Addressing practical challenges, such as multiple moving targets and atmospheric scintillation causing subaperture darkening, no current multi-line-of-sight Hartmann-Shack research offers direct applicability. This paper proposes a novel multi-line-of-sight Hartmann-Shack wavefront sensing method, adept for real-world complexities. We combine image segmentation with peak extraction for centroid calculation of multi-spot arrays, and introduce a centroid filling algorithm for darkened subapertures. Furthermore, we refine the k-means clustering algorithm for precise centroid classification. This integrated approach promises high-precision in multi-line-of-sight wavefront sensing.

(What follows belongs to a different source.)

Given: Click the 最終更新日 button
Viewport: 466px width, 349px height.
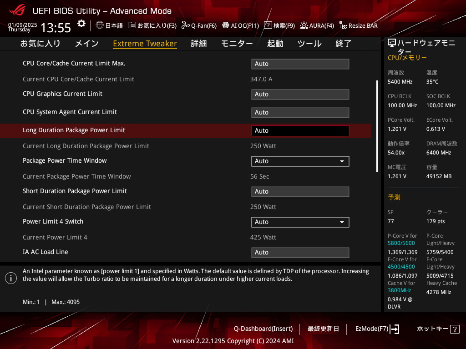Looking at the screenshot, I should tap(323, 329).

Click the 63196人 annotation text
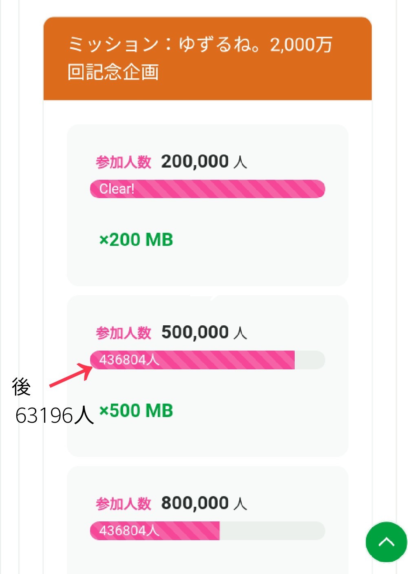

To demonstrate our algorithm’s efficacy, we executed a five-line-of-sight simulation and two AO system implementations for real atmospheric turbulence detection. The algorithm excelled in the simulation, achieving sub-0.05 rms precision under suboptimal lighting conditions. Two AO systems independently conducted three-line-of-sight detection, and two-line-of-sight detection with closed-loop correction. Detailed methodologies and results are elaborated in Sections 2$\sim$3.

2. Methods

In a traditional single-view Hartmann-Shack system, the incident wavefront generates an array of focal spots at the focal plane of the Hartmann-Shack sensor, enabling straightforward centroid determination and wavefront reconstruction. However, in a multi-line-of-sight Hartmann-Shack system, distinct wavefronts converge on the same sensor, creating complex spot patterns on the focal plane, with each subaperture housing multiple spots (Fig. 2). Standard centroiding methods are inadequate here, as they produce misleading single centroid coordinates within each subaperture.

 figure: Fig. 2.

Fig. 2. Hartmann-Shack data corresponding to multiple wavefronts.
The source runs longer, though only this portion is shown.